La nuova traversata nel deserto
È stata una traversata nel deserto, lunga e sofferta, iniziata il 12 novembre 2011, giorno in cui Silvio Berlusconi salì al Quirinale per rassegnare le dimissioni.
Un anno di Monti, poi Letta, Renzi, Gentiloni e tanti pasticci che hanno portato il centrodestra a dividersi fino a un passo dal punto di non ritorno. Non solo le defezioni e i tradimenti, ma anche le liti e lo scoramento tra chi cercava di tenere duro e salvare il salvabile. Sei anni sono tanti senza toccare palla, era già successo dal 1995 al 2001, ma parliamo di un’altra era politica. C’erano Gianfranco Fini a capo di An, Umberto Bossi a capo della Lega e Casini a fare da quarta gamba. Di quella pattuglia è sopravvissuto soltanto Silvio Berlusconi, che ieri ad Arcore ha suggellato il nuovo patto con Salvini e la Meloni. Ora è ufficiale: il centrodestra si candida a riprendere la guida del Paese, tra l’altro con buone probabilità, stando ai sondaggi, di raggiungere l’obiettivo.
Se ci si guarda indietro si vedono solo macerie, ma mai come oggi a guardare avanti c’è da crederci. Anzi, crederci è un obbligo se si esaminano le possibili alternative.

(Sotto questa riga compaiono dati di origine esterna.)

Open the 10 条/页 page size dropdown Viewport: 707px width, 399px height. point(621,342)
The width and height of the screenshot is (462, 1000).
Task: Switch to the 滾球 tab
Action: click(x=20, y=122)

Matteo Renzi si è rovinato con le sue mani. Non ha i numeri per tornare a Palazzo Chigi e se il suo asso nella manica fosse quello – annunciato in questi giorni – di trasferire i costi della Rai dal canone alla fiscalità generale (per fare un dispetto a Mediaset) non penso possa svoltare. Grasso e Boldrini ogni giorno annunciano nuove tasse sul ceto medio, patrimoniali, ius soli e statalizzazione delle università, insomma una riedizione di socialismo reale. Non molto distanti sono i confusi e contraddittori annunci di Di Maio e Cinquestelle: tagli alle pensioni, anche a quelle medio basse, assistenzialismo generalizzato e altre amenità del genere affidate a un personale politico senza alcuna esperienza o frustrato da precedenti fallimenti.
A volte, in politica come nella vita, si vince per meriti propri, altre per demeriti altrui. Il centrodestra varato ieri ad Arcore ha la grande fortuna di poter contare su entrambe le favorevoli condizioni. E soprattutto il vantaggio che il tempo che manca alle elezioni è tanto breve – meno di sessanta giorni – che rovinare tutto con qualche colpo di testa (cosa sempre possibile in politica) è davvero difficile. Speriamo impossibile.